Required action
Within the listing, each line that has the string "finaliza" should be copied.

Records for processing

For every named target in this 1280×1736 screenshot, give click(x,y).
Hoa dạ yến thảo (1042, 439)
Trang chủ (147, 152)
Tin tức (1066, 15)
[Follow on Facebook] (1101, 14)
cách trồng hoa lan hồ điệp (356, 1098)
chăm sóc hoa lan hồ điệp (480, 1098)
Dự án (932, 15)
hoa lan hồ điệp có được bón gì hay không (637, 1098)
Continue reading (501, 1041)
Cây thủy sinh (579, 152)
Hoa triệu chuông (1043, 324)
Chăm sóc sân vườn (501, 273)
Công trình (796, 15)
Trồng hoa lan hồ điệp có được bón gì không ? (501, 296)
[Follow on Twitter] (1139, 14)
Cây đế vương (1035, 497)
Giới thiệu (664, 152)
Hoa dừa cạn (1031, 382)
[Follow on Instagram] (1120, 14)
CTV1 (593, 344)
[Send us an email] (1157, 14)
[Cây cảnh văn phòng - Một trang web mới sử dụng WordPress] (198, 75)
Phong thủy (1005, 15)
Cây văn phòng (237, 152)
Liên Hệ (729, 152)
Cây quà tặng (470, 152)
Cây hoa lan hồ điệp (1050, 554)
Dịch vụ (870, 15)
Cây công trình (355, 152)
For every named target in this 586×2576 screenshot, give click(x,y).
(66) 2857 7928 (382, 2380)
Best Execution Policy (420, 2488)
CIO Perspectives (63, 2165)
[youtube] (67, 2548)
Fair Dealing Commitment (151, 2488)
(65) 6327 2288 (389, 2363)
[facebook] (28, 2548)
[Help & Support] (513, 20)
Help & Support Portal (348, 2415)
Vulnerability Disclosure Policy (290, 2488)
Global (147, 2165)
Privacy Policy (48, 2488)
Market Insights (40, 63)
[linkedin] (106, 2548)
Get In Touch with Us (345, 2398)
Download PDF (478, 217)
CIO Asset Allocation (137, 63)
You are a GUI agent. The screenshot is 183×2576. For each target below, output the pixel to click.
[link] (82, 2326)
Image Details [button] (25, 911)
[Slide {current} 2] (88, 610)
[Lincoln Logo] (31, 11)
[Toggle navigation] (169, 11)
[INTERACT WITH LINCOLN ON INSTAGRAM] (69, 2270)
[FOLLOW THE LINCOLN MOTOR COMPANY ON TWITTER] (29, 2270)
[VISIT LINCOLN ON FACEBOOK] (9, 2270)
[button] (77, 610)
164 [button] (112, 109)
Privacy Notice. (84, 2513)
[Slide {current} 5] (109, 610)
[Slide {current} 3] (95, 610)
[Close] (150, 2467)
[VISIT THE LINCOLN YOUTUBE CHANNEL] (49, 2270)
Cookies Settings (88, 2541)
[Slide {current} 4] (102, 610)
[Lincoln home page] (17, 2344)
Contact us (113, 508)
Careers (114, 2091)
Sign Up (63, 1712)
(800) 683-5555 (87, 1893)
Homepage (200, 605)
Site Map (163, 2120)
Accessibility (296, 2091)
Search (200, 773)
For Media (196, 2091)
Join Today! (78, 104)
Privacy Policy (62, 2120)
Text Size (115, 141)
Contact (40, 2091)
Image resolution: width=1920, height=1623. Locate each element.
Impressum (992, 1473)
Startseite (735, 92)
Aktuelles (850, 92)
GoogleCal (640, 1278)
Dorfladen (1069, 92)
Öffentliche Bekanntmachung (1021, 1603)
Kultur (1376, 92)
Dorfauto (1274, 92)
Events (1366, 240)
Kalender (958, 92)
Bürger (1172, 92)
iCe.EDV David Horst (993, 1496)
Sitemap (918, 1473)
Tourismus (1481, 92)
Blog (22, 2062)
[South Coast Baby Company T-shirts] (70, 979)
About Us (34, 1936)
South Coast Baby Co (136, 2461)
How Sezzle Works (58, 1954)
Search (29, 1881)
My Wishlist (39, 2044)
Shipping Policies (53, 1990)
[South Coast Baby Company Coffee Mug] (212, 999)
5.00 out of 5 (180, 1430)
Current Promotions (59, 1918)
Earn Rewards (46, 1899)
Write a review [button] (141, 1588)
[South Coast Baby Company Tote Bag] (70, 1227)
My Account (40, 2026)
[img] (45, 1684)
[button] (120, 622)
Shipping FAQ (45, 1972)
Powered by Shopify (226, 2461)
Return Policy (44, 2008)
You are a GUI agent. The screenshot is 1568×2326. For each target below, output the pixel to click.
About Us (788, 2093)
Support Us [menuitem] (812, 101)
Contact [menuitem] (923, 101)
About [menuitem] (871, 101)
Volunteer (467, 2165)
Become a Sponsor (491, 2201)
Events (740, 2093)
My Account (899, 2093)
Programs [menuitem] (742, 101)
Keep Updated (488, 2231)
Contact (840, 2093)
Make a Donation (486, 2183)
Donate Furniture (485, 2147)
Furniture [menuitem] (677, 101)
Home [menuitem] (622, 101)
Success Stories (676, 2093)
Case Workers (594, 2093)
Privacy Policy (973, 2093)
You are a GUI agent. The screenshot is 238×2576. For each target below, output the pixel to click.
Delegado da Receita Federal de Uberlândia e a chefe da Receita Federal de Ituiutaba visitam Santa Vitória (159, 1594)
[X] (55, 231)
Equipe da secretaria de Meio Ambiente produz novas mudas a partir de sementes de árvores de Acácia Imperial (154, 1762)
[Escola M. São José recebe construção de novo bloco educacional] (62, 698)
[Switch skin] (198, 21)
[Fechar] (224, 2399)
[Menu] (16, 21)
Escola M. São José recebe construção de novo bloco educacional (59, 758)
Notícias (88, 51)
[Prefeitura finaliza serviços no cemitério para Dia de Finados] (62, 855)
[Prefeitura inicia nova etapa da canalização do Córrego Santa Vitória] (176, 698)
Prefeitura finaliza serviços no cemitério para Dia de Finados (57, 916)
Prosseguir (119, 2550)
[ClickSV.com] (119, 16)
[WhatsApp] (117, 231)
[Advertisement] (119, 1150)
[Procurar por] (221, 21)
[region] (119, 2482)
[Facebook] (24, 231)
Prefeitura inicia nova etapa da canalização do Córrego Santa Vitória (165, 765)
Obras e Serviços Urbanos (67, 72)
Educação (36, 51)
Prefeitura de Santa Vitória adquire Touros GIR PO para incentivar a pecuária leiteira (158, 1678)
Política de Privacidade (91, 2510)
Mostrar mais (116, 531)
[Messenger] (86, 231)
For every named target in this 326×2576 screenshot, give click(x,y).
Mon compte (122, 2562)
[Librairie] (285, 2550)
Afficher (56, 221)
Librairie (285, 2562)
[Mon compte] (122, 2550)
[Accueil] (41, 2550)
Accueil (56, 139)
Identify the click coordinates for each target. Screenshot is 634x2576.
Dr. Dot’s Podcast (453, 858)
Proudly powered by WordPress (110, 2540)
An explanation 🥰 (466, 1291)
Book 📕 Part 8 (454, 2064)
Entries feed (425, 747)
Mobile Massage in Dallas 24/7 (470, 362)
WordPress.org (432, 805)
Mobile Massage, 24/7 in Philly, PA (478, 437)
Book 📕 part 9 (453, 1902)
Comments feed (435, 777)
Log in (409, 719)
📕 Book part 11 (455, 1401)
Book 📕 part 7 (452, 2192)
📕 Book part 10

Output for this exercise
[Prefeitura finaliza serviços no cemitério para Dia de Finados] (62, 855)
Prefeitura finaliza serviços no cemitério para Dia de Finados (57, 916)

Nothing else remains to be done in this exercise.